The diverse group of health care providers made it clear they were not speaking on behalf of the University of Kentucky but they failed to precisely explain what the two bills they opposed would do. SB 114 prevents biological males from competing in girls’ high school sports. HB 321 prevents parents and caregivers of children to medically transition their children away from their born biological sex.
Fifty years ago, federal Title IX law gave female athletes in public schools the opportunity to compete against one another. SB 114 preserves that hard-fought right by keeping biologically born boys from dominating girls’ sports competitions as is currently happening in other states.
Until last year, the World Health Organization (WHO) classified the incongruent psychological state with one’s born sex as “gender identity disorder.” Allowing children to determine their own gender and the adult affirmation of such choices as best for children is a recent phenomenon. But can a child really understand the import of such a choice?
HB 321 presumes that children, whose brains aren’t fully developed and have limited life experiences, cannot make rational, life-changing decisions that may render them infertile. Kentucky is one of nine states in 2020 moving to protect the biological integrity of children. This stems from a case in Texas last year where a mother began transitioning one of her 7-year old twin sons to become a girl. She changed his name, put him in a dress, and sent him to school as a girl—all over the father’s objections.
Interestingly, a few medical associations, including the American Academy of Pediatrics, endorse parental affirmation of their child’s gender dysphoria. It’s difficult to understand how trained scientists who dwell on the objective can place a person’s psychological state over indisputable biology. Differences between male and female are not only external and reproductive, but drill down to the genetic level of their very being.
HB 321 essentially protects children from untested experimentation. There is no research indicating the long-term effects of high doses of hormones on pre-pubescent children. Nor are there long-term studies that show that gender-dysphoric children are happier and better-adjusted people because they’ve been affirmed in their gender dysphoria. In fact, the opposite is indicated.

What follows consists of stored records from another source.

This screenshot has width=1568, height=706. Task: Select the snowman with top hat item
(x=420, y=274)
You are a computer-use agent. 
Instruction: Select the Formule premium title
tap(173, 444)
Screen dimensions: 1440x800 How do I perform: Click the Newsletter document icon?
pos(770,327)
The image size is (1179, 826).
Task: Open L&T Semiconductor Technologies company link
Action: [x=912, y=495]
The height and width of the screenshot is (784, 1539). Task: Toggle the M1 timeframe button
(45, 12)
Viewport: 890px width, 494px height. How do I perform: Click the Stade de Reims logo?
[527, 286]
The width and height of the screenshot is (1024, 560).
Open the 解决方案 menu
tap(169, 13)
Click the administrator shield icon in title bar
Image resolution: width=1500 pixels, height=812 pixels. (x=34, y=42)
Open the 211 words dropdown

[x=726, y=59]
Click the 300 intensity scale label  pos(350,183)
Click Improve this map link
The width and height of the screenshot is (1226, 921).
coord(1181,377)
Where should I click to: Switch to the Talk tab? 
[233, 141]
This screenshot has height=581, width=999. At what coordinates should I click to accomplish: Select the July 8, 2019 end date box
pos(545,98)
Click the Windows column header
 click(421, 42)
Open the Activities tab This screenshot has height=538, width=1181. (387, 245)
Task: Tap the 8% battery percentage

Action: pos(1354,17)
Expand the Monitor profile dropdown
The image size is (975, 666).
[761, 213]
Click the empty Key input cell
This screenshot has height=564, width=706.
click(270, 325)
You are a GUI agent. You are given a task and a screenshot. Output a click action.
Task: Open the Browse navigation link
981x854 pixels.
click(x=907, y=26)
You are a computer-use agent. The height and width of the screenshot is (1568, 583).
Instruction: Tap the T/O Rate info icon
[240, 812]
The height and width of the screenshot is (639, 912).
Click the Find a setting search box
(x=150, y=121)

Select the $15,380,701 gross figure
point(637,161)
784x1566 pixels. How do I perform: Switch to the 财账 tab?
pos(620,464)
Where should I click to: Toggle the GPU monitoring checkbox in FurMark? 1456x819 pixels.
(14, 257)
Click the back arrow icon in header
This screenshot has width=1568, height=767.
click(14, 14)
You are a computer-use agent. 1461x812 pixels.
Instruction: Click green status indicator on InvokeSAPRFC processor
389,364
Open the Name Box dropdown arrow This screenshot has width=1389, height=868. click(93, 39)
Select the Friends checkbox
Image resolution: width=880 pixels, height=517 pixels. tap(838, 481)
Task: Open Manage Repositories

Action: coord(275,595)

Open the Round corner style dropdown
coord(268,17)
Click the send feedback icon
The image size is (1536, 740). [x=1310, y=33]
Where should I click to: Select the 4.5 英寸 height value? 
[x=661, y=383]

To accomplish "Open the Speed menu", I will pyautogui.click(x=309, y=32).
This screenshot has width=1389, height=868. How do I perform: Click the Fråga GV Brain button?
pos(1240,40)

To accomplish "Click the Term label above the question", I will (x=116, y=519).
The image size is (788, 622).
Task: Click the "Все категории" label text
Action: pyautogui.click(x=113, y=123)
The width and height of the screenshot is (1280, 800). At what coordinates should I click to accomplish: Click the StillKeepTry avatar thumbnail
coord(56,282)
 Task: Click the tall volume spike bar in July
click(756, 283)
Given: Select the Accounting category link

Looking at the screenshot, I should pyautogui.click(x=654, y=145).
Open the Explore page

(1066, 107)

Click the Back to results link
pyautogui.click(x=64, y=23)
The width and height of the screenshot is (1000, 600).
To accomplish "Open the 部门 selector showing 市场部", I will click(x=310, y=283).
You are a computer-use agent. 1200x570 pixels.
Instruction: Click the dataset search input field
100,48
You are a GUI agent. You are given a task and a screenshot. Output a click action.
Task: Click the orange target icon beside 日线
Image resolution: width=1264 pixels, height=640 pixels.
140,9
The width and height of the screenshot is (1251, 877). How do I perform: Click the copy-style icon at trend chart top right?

Dr. Paul McHugh, former chair of psychiatry at Johns Hopkins University in Baltimore, told the College Fix in an interview last fall that medical treatment of transgender minors is “reckless and irresponsible.” McHugh said “[Doctors] don’t have evidence that [the treatment] will be the right one. Many people are doing what amounts to an experiment on these young people without telling them it’s an experiment.”
Just as children grow into adulthood and their bodies develop, so do their minds, often bringing any gender dysphoric feelings into alignment with their born biological sex. A study from London’s Portman Clinic of Children and Vanderbilt University found that minors who identified with transgender feelings “spontaneously lost those feelings” over time. In fact, 70-80 percent eventually identified with their biological sex in adulthood.
The group of Lexington medical professionals are asking their fellow Kentuckians to support SB 85, which bans conversion therapy. Some types of conversion therapy are controversial. However, SB 85 bans any kind of sexual orientation change efforts (SOCE) including pastoral fee-based counseling. This essentially institutionalizes LGBT identities as an indisputable healthy choice for young people. It also discounts religious counsel and insulates children’s LGBT choices from the realm of moral and spiritual instruction.
It’s tough to argue with a diverse group of medical professionals who make health recommendations for children. But it’s risky to suggest that affirmation of gender dysphoria for minors is best for their long term health without research. Good medicine is based on objective biology and is cautious with a patient’s psychological state.